## TASK A
Print the entries verbatim, starting at the line that contains "This screenshot has height=962, width=962. Task: Select the name" and ending at the final line of the entries.

## READING TEXT
Defendant also appeals his 70-month imprisonment sentence, arguing the district court
erred in concluding it could not adjust his sentence to account for Defendant’s pretrial
time served for a relevant offense. Exercising jurisdiction under 28 U.S.C. § 1291, we
affirm the district court’s denial of Defendant’s motion to suppress and dismiss
Defendant’s appeal of his sentence.
I.
On October 12, 2020, Trooper Harley Kalb was patrolling Highway 50 in
Campbell County, Wyoming. Trooper Kalb observed a black Chrysler 300 sedan in the
oncoming lane speeding to pass another vehicle. He clocked its speed at 92 miles per
hour by radar in a 70 miles per hour zone. 1 Trooper Kalb made a U-turn and pursued the
Chrysler. When Trooper Kalb caught up to the Chrysler, the driver had already pulled
over onto the shoulder. Trooper Kalb activated his emergency lights and pulled in behind
the Chrysler.

(Data lines)
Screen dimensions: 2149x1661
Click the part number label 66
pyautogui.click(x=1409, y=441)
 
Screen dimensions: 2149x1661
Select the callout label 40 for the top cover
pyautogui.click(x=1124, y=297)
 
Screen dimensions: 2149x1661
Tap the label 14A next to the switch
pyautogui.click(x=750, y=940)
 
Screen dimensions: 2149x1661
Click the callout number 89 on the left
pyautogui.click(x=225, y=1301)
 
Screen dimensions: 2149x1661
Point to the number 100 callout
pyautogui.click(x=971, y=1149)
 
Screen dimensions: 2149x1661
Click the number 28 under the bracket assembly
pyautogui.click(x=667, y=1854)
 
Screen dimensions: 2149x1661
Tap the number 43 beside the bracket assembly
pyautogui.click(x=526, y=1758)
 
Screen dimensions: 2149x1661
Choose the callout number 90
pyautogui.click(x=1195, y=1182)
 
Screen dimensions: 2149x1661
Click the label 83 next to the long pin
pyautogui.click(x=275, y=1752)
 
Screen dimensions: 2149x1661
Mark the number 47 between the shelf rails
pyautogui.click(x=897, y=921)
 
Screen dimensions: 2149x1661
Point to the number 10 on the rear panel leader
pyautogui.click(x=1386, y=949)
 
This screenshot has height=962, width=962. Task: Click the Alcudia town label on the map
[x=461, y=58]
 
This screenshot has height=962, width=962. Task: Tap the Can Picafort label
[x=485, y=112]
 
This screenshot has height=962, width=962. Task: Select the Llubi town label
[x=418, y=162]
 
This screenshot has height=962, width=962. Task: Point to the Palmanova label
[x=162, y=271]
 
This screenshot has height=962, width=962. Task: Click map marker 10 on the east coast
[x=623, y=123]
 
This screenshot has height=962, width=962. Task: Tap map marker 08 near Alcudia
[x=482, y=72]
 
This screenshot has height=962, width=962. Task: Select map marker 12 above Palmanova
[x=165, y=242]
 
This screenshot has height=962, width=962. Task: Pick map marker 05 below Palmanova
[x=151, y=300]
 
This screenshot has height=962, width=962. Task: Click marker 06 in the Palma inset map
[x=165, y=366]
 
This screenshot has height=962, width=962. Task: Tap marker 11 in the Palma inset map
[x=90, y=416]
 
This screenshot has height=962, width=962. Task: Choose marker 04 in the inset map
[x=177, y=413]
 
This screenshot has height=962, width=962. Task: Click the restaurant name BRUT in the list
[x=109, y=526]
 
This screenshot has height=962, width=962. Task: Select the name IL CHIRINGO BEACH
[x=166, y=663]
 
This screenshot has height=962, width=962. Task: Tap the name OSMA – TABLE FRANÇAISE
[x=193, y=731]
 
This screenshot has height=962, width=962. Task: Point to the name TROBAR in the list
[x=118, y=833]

## TASK B
Output the portion of the court opinion verbatim, starting at "Defendant also appeals" and ending at "the Chrysler.".

## WORKED ANSWER A
This screenshot has height=962, width=962. Task: Select the name IL CHIRINGO BEACH
[x=166, y=663]
 
This screenshot has height=962, width=962. Task: Tap the name OSMA – TABLE FRANÇAISE
[x=193, y=731]
 
This screenshot has height=962, width=962. Task: Point to the name TROBAR in the list
[x=118, y=833]

## WORKED ANSWER B
Defendant also appeals his 70-month imprisonment sentence, arguing the district court
erred in concluding it could not adjust his sentence to account for Defendant’s pretrial
time served for a relevant offense. Exercising jurisdiction under 28 U.S.C. § 1291, we
affirm the district court’s denial of Defendant’s motion to suppress and dismiss
Defendant’s appeal of his sentence.
I.
On October 12, 2020, Trooper Harley Kalb was patrolling Highway 50 in
Campbell County, Wyoming. Trooper Kalb observed a black Chrysler 300 sedan in the
oncoming lane speeding to pass another vehicle. He clocked its speed at 92 miles per
hour by radar in a 70 miles per hour zone. 1 Trooper Kalb made a U-turn and pursued the
Chrysler. When Trooper Kalb caught up to the Chrysler, the driver had already pulled
over onto the shoulder. Trooper Kalb activated his emergency lights and pulled in behind
the Chrysler.